PROBLEM TO WORK ON – Look for "computer" in the listing below. Gather each line that contains it.
....
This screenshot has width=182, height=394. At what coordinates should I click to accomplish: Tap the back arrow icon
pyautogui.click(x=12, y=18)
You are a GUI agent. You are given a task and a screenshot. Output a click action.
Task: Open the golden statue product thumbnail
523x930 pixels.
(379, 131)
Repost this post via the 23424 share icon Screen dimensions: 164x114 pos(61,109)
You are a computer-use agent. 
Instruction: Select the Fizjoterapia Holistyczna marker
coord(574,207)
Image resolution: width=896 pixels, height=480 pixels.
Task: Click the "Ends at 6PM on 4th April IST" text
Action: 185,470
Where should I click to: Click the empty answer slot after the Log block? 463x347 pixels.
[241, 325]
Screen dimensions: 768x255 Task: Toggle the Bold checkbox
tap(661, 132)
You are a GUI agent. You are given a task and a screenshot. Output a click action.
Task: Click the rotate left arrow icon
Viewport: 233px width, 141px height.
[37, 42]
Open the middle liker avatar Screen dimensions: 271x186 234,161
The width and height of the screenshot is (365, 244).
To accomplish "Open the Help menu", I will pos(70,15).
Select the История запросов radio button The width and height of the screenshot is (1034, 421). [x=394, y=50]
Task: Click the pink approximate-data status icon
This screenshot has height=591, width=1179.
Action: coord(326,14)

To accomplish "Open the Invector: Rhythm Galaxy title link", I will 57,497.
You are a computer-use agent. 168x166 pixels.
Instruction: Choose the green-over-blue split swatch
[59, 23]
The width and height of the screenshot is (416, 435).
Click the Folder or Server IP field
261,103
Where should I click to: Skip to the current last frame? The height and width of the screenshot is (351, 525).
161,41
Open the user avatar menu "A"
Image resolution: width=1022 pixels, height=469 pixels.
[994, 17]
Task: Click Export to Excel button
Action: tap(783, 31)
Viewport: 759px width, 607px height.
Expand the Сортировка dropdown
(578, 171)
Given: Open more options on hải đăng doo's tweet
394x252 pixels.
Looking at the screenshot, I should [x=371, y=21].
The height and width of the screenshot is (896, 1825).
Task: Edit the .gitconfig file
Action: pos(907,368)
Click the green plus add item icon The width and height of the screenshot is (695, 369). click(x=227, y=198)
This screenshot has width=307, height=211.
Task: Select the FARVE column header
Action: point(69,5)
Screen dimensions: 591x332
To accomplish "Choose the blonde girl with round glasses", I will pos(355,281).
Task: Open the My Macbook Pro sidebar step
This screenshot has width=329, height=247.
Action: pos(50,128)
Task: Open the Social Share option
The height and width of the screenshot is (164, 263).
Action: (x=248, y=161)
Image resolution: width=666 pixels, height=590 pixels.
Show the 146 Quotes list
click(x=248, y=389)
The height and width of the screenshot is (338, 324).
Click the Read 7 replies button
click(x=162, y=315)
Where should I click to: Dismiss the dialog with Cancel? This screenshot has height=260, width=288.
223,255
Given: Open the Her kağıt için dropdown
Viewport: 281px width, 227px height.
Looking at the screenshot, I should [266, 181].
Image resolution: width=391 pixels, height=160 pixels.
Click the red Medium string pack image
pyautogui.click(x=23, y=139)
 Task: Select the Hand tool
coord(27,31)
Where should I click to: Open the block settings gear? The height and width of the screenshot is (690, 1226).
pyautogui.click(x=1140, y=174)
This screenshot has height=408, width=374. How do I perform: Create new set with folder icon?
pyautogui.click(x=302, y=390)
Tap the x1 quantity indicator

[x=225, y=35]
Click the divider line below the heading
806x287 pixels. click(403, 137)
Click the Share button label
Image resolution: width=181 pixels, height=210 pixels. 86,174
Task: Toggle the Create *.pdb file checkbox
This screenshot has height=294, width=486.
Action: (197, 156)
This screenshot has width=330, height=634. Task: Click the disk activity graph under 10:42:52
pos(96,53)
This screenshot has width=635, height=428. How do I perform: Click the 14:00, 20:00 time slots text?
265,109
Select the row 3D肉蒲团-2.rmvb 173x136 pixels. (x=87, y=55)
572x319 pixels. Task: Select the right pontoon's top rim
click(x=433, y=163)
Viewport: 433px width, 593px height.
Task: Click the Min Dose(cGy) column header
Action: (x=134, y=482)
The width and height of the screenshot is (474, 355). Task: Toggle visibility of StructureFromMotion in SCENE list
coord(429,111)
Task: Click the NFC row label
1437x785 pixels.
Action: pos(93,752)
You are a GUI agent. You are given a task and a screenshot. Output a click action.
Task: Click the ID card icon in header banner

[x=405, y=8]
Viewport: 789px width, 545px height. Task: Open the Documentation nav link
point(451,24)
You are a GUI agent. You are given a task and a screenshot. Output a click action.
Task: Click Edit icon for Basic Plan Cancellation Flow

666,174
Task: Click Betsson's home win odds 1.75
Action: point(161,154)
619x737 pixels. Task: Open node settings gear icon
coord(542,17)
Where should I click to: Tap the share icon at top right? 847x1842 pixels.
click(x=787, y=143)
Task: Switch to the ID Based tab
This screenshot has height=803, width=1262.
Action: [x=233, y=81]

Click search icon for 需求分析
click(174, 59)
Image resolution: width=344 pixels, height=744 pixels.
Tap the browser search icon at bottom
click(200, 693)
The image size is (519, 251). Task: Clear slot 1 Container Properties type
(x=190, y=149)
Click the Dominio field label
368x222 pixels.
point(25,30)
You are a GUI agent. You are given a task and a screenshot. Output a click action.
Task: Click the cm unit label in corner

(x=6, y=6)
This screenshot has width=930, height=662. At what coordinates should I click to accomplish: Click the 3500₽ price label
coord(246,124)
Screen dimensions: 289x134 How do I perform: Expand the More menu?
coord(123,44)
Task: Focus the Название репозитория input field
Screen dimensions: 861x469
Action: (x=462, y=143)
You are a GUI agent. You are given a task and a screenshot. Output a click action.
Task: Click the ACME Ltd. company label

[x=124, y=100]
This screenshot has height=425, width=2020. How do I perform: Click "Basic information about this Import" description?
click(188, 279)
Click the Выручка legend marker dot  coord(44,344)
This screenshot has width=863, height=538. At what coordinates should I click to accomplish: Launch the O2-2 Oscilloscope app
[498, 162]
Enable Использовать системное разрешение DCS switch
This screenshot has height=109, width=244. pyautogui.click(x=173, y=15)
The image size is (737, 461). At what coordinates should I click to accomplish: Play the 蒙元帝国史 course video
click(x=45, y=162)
....
REPLY –
You are a computer-use agent. 
You are a computer-use agent. 168x166 pixels.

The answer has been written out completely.